BACK TO B’WAY WITH MADE-FOR-TV TALE

AARON Sorkin clearly owes a little something to television, and “The West Wing” creator has decided to pay some of that little something back in “The Farnsworth Invention.”

Sorkin’s tale tells the story of TV pioneer Philo T. Farnsworth (Jimmi Simpson), his triumphs and travails, the latter centered around TV super-mogul David Sarnoff (Hank Azaria) and his pet organization, RCA.

But Sorkin has gotten some – possibly a lot – of his facts wrong. Following an apparently undisputed feature about Farns-

worth in The Post last week, Sorkin’s producers are now calling this “a memory play.”

Even Shakespeare was somewhat historically shaky in that “memory play” he called “Richard III,” in which he made the king a hunchback. But Shakespeare knew “the play’s the thing,” not the historical superstructure beneath it.

A good story is a good story, even if, like an unkempt rosebush, it needs pruning.

What Sorkin finds up his playwright’s sleeve is one of drama’s eternal themes, about Faust (the inventor Farnsworth) and Mephistopheles (the conniving tempter/exploiter Sarnoff). Since the TV business always needs a twist, Sorkin’s Faust resists temptation – and dies, it seems, a drunk.

Presumably the original idea was for a movie or TV script, but this play – Sorkin’s first to be produced here since his modestly successful courtroom drama of a Marine coverup in “A Few Good Men” – may be a toe-testing tryout for an eventual screenplay.

Sorkin’s take on the Farnsworth/Sarnoff standoff would be better suited to a screen, either big or small. Even now, while crackling with crisp dialogue, “The Farnsworth Invention” often has the air of a clumsy stage adaptation of, say, “Citizen Kane.”

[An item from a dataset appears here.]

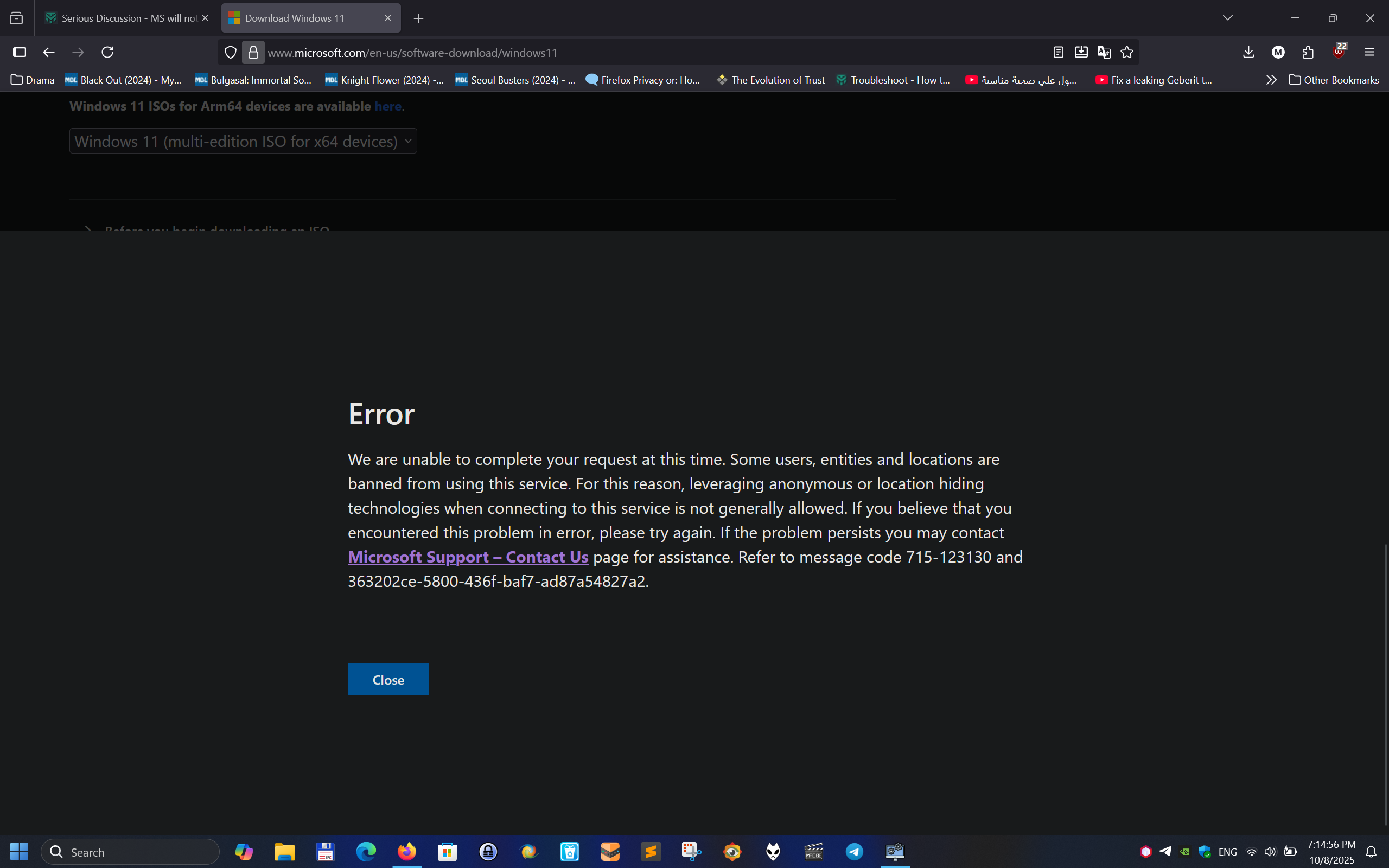Bookmark this page with star icon
This screenshot has width=1389, height=868.
(1127, 52)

Its very busyness detracts from it as a stage play – plus the fact that all but two of its 19 actors play multiple roles.

This is particularly risky with an actor of indelible image, such as the burly, commendable and very noticeable Michael Mulhern, who plays “Leslie Gorrell and others.” We’ve scarcely gotten to know him as Leslie Gorrell (whoever he was) then Mulhern’s off and running, playing unnamed “others.”

No doubt Shakespeare faced in “Richard III” the same problems as Sorkin here. But I know Shakespeare, and Sorkin is no Shakespeare. He’s not even an Orson Welles.

To his considerable credit, director Des McAnuff – who brilliantly staged such broad-spanned musicals as “Jersey Boys” and “The Who’s Tommy” – manages to keep the central story line intact as Sorkin wanders along the wilder shores of biography.

He’s helped by the smartly minimalist stage design of Klara Zieglerova, and the general performance of his Protean cast, particularly Simpson as the innocent genius, a Jimmy-Stewartishly rumpled Farnsworth, and the smoothly opportunistic and charmingly ruthless Azaria as the nicely tailored Sarnoff.

It all makes for a decent night out in the theater – especially if you can imagine you’re watching a movie.